Still, challenging and thoughtful Native narratives are getting made. Both Alexie and Runningwater cite veteran Sundance filmmakers Blackhorse Lowe (5th World) and Cedar Sherbert (Gesture Down) as names to watch out for in the future.

“There are more Native Americans working in fiction filmmaking now than ever before,” says Runningwater. “While production values are often quite low, they find ways to make their films. The ultimate challenge is telling an original story that audiences can identify with.”

Tracy Rector, a Seminole filmmaker who runs the Superfly Filmmaking Seminar for Native youth, sees the next generation of Native filmmakers potentially bridging the gap between the desire to tell truthful indigenous stories and the ability to make movies that resonate with a larger audience. “There’s a huge gothic culture on the rez these days,” says Rector, “so you’re seeing that reflected in the work of young filmmakers. I’m seeing loads of really smart and funny zombie movies from my kids. I actually think it might be the next wave in Native cinema.”

Native Zombie movies?

“You know, we did have one zombie submission,” notes Harris. “It was about a Native American zombie possessed with the spirit of the white man. A really fantastic idea, but not very well executed.”

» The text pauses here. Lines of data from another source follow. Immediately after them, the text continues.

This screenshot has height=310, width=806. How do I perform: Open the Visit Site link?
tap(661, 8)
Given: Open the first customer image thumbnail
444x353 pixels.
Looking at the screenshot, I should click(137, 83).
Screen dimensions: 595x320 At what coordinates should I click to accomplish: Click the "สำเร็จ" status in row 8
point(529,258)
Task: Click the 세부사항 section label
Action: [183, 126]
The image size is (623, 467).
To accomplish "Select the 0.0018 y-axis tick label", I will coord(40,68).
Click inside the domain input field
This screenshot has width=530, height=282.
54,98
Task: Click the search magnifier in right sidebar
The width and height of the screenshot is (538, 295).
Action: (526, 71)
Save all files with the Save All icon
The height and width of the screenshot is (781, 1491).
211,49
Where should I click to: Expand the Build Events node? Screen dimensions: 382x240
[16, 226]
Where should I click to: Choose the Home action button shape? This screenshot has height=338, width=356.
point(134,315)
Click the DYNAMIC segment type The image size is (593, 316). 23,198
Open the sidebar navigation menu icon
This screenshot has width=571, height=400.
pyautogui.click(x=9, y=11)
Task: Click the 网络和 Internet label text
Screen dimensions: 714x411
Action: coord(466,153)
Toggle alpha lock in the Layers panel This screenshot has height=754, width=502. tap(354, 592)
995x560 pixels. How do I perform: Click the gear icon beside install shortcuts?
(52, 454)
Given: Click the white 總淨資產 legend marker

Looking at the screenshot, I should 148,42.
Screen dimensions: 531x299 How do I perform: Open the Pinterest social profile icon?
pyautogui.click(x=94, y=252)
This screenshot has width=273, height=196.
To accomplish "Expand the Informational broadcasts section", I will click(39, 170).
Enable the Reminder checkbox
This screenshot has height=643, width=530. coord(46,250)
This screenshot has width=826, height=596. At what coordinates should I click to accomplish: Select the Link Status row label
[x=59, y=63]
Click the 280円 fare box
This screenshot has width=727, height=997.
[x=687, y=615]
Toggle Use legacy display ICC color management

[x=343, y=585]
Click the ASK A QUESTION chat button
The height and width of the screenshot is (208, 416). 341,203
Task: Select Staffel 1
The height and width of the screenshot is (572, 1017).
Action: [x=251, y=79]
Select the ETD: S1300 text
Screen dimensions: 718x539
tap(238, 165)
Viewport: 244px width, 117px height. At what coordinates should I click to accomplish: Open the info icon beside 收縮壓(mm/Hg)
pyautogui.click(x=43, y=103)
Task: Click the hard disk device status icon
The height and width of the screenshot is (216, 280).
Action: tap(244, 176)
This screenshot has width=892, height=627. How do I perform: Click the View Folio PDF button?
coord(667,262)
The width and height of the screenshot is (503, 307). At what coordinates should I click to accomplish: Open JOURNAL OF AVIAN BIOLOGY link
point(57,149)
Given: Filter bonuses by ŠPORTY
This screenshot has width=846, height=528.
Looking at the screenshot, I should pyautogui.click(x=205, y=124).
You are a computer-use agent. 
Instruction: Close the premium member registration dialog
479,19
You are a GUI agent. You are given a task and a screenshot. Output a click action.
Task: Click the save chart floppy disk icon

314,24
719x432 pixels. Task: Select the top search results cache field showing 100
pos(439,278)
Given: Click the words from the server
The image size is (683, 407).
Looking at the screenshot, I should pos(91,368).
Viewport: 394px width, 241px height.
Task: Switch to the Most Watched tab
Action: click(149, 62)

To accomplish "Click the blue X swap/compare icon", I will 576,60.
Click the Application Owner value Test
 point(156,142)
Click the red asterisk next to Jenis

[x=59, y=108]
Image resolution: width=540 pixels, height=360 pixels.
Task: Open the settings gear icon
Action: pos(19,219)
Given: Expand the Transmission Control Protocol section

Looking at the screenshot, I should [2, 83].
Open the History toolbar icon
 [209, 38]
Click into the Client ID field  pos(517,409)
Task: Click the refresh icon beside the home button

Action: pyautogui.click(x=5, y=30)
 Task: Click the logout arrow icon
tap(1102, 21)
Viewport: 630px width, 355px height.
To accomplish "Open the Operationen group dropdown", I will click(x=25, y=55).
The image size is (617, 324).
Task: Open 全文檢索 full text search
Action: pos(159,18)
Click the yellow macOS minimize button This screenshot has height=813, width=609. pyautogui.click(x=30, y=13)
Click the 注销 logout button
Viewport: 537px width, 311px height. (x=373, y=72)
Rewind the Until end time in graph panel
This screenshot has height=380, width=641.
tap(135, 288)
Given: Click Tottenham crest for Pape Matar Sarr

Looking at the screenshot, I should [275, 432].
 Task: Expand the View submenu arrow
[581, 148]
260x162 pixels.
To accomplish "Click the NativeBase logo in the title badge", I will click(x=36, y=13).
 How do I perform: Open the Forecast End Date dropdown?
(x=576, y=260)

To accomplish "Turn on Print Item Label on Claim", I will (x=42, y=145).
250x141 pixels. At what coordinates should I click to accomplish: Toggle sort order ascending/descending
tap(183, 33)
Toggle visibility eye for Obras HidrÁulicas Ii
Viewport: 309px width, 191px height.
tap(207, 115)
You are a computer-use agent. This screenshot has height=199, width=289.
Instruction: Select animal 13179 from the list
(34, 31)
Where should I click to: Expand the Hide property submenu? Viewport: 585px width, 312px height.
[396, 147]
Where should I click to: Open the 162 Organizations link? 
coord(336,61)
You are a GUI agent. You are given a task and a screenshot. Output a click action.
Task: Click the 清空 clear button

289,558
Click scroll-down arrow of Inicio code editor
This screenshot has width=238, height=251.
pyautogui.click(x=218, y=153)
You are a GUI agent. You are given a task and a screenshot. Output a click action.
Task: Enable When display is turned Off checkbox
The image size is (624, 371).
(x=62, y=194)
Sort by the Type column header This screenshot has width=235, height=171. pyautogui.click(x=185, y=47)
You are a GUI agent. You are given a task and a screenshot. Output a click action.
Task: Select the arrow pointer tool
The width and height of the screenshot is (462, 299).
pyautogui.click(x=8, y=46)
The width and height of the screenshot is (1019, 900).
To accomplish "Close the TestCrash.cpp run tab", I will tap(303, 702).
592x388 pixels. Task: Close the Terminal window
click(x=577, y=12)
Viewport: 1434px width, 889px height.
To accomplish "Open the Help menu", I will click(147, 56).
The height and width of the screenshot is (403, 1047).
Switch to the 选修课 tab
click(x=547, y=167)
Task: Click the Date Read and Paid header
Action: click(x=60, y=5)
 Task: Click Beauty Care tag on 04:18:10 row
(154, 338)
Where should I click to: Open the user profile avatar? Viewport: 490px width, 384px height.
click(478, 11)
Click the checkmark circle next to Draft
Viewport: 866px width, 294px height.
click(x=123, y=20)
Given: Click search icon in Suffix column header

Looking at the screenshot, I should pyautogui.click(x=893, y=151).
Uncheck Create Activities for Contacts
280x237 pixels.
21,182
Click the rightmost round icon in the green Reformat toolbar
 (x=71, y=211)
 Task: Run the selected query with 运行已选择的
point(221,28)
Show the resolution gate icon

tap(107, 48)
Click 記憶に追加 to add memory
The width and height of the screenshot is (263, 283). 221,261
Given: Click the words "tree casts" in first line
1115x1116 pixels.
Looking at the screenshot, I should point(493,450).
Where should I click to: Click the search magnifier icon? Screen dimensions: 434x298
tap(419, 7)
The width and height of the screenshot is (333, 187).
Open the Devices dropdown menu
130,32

That may soon change. Blackhorse Lowe is allegedly working with the Sundance Screenwriters Lab to develop a Navajo zombie/horror film, while another experienced Native filmmaker recently contacted Rector about producing a zombie flick.

Alexie, for one, isn’t surprised. “Since George Romero turned the zombie movie into one of the more politicized allegorical cinematic forms, it might be natural for the most politicized allegorical ethnic group, us Injuns, to naturally be drawn to the form.”

Meanwhile, Alexie’s own filmmaking future remains uncertain, zombie or otherwise. “I’ve dealt with some Custers in my time in this industry,” he says, admittedly humbled by his experiences in the film business. Nonetheless, he and Eyre have reconciled and are hoping to start work on a new project together. The pair recently engaged in serious talks with HBO about shooting Alexie’s script about a remote Native Alaskan fishing village, but the project fell through. “They wanted to turn it into Rudy with whales,” says Alexie.

Given the industrywide perception that there’s no market for culturally authentic Native films, neither Alexie nor Eyre envisions the next Smoke Signals breaking through anytime soon.

“We really need that bankable star who can carry a project,” says Eyre. “I tell studio executives that all the time and they say, ‘You’ve got that one guy.’ I just think to myself, ‘Oh, really? That one guy, huh?’”

For now, all eyes will be on Adam Beach, who just landed a recurring role on NBC’s popular crime drama Law and Order: Special Victims Unit. It’s the first major role for a Native actor in which his ethnicity won’t be the thrust of his part. “That could really be huge for us,” says Eyre.

As for Podemski, she just signed on for a part in a Fox television pilot about the original Dutch colonists of Manhattan. “It’s a buckskin role,” she laughs, “but it’s a really nice one.”

And so Indians will still be watching Indians on TV, no longer ashamed of what they see, but hoping for that breakout star who can carry them back to the big screen.